▸ **EXCERPT**:
※

SALT LAKE CITY — People are highly motivated to take care of their hearts.

It's a fact that helped drive Dr. Deborah Budge into cardiology. The treatment she prescribes can often have a significant impact on individual lives, Budge said.

"We can't make patients follow orders, but, fortunately, when patients follow them in this case, it has a direct impact on how they feel," she said.

Budge is a cardiologist with the heart failure and transplant program at Intermountain Medical Center's Heart Institute and will be participating in the Deseret News/Intermountain Healthcare Health Hotline on Saturday.

Budge and Margaret Moses, a nurse practitioner at the institute, will answer questions from the public regarding heart health, specifically heart disease and heart failure, which kills one in every four Utahns, according to a 2009 National Vital Statistics report.

Heart failure, which is a weakened or stiff heart muscle, can be recognized in some people by a shortness of breath, which Budge said is difficult to endure.

※

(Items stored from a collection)
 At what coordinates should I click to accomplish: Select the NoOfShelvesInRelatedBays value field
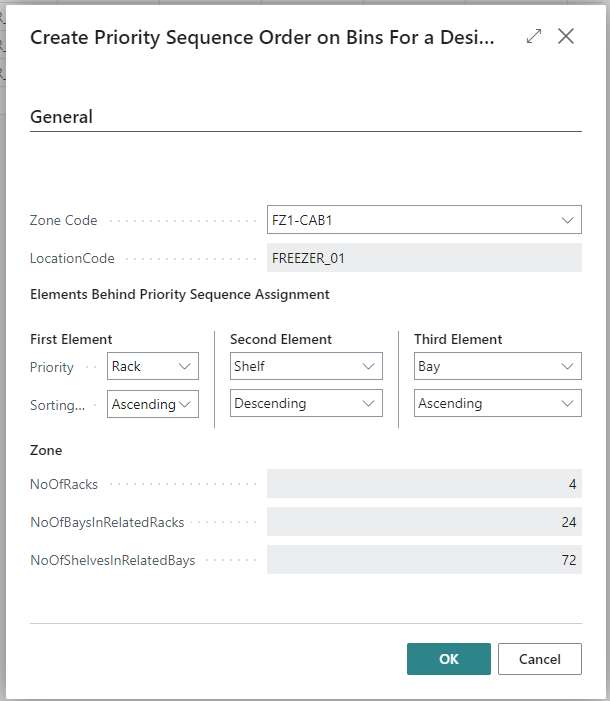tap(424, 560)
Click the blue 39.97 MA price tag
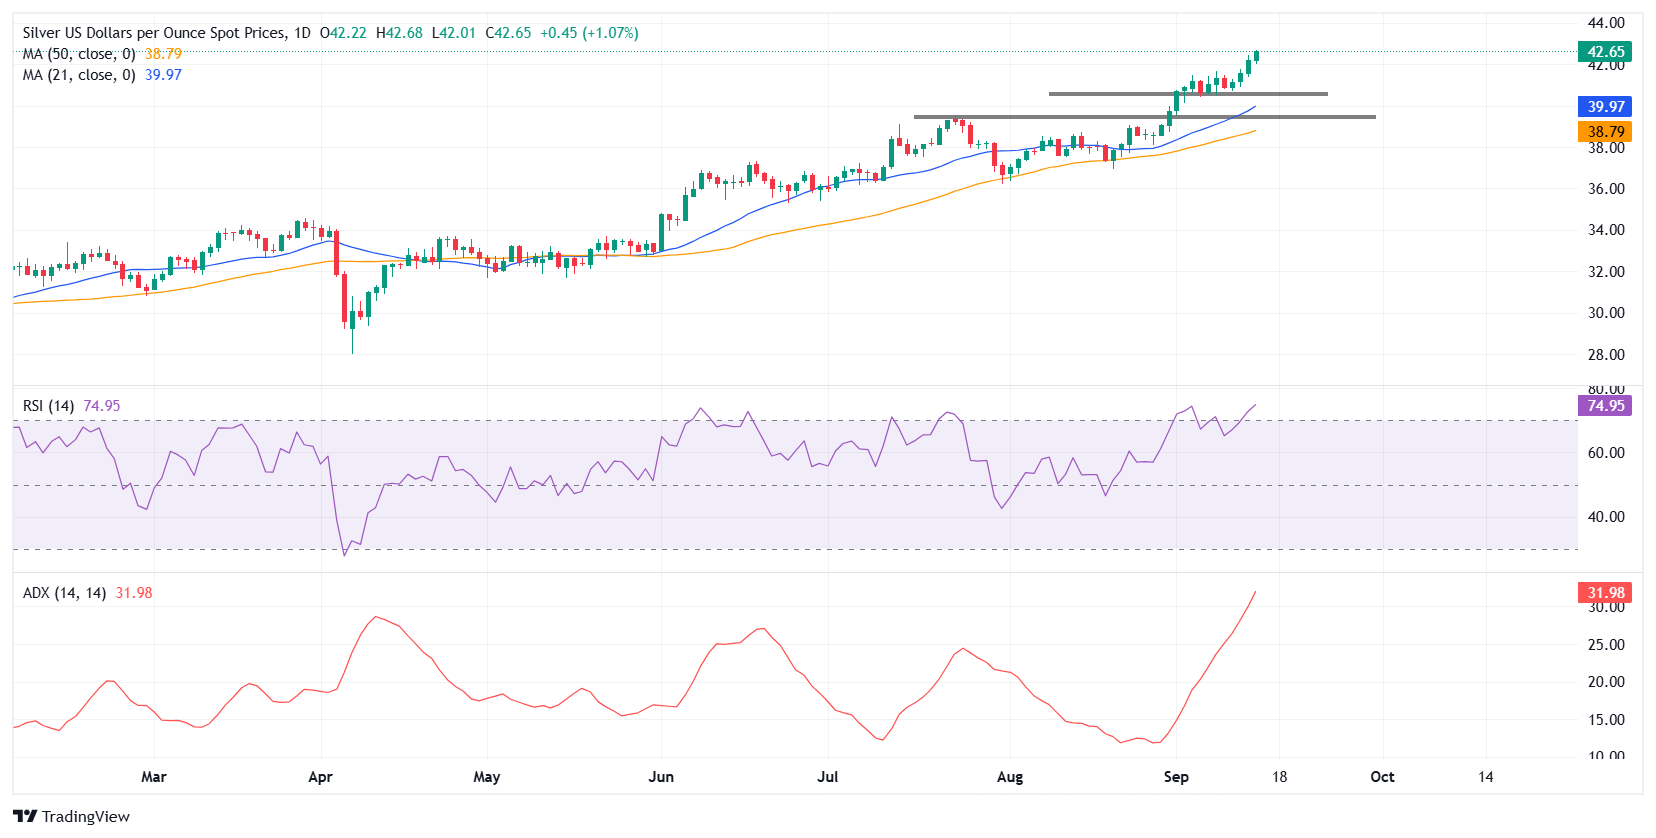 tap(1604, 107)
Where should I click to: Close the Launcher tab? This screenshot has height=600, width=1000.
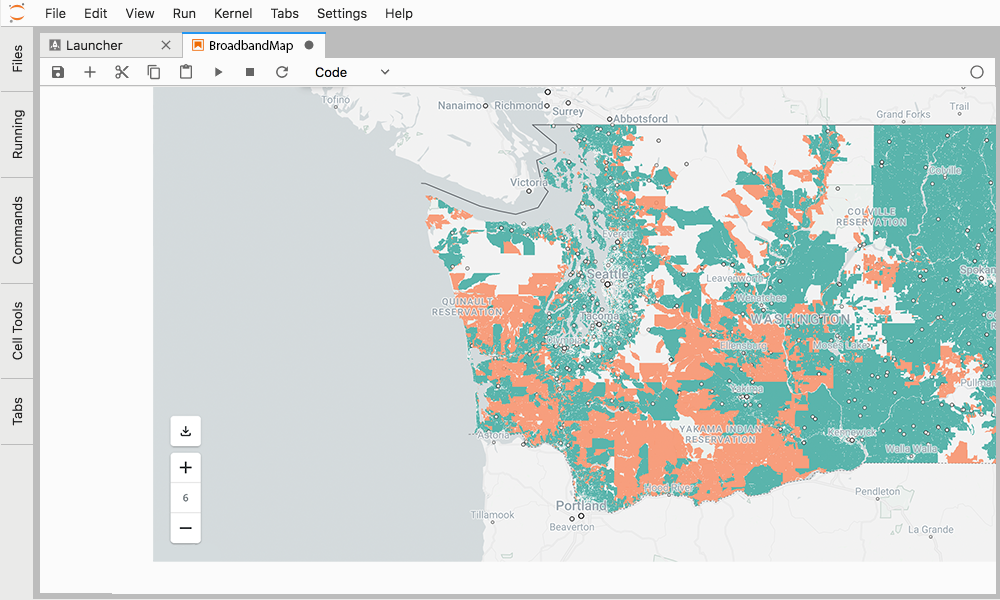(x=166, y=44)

※

▸ **TASK A**: According to the heart health article, which program at Intermountain Medical Center's Heart Institute does Dr. Deborah Budge work with?
▸ **TASK B**: Summarize the heart health article in two sentences.
▸ **TASK C**: Write the next few paragraphs of the heart health article, picking up after its final sentence.
The data are separate material with no connection to the heart health article.

▸ **WRITTEN RESPONSE A**: The heart failure and transplant program.

▸ **WRITTEN RESPONSE B**: Dr. Deborah Budge, a cardiologist with the heart failure and transplant program at Intermountain Medical Center's Heart Institute, said she was drawn to cardiology partly because people are highly motivated to care for their hearts and following treatment directly affects how patients feel. On Saturday, she and nurse practitioner Margaret Moses will answer public questions about heart disease and heart failure during the Deseret News/Intermountain Healthcare Health Hotline.

▸ **WRITTEN RESPONSE C**:
"It's an inability to catch a full breath," she said. "Imagine what it feels like after you've exercised hard and you're breathing hard to catch your breath. It would be like feeling the same way only after just walking a flight of stairs. It's that air hunger."

Other symptoms could also include dizziness or low energy. Individuals with heart failure are often treated for upper respiratory infections or asthma prior to realizing something is wrong with their heart, Budge said.

Failure of one of the body's largest muscles, she said, can be brought about by recurrent heart attacks, which damage the muscle over time, high blood pressure, medical conditions such as diabetes, and, for some people, inherited poor genes. Sometimes, the cause of heart failure is unknown and could be due to some viral infection in the past.

Doctors first try to identify the cause of heart failure, looking for blockages, which can be fixed to restore blood flow. If it is due to high blood pressure, Budge said that can be treated with various medications.

Over time, she said, medications have been proven to improve functioning of the heart, helping people to feel better and live longer.

"Patients have to be actively engaged in self-monitoring," Budge said, adding that to improve a heart condition, individuals must weigh themselves and check their blood pressure daily, eliminate salt from their diet and monitor the amount of fluid they drink.

Heart disease, she said, can cause a person to gain 3 to 5 pounds after one meal just because of the sodium content included in the meal. A weak heart already holds onto extra fluid, and that becomes worse with a salty meal.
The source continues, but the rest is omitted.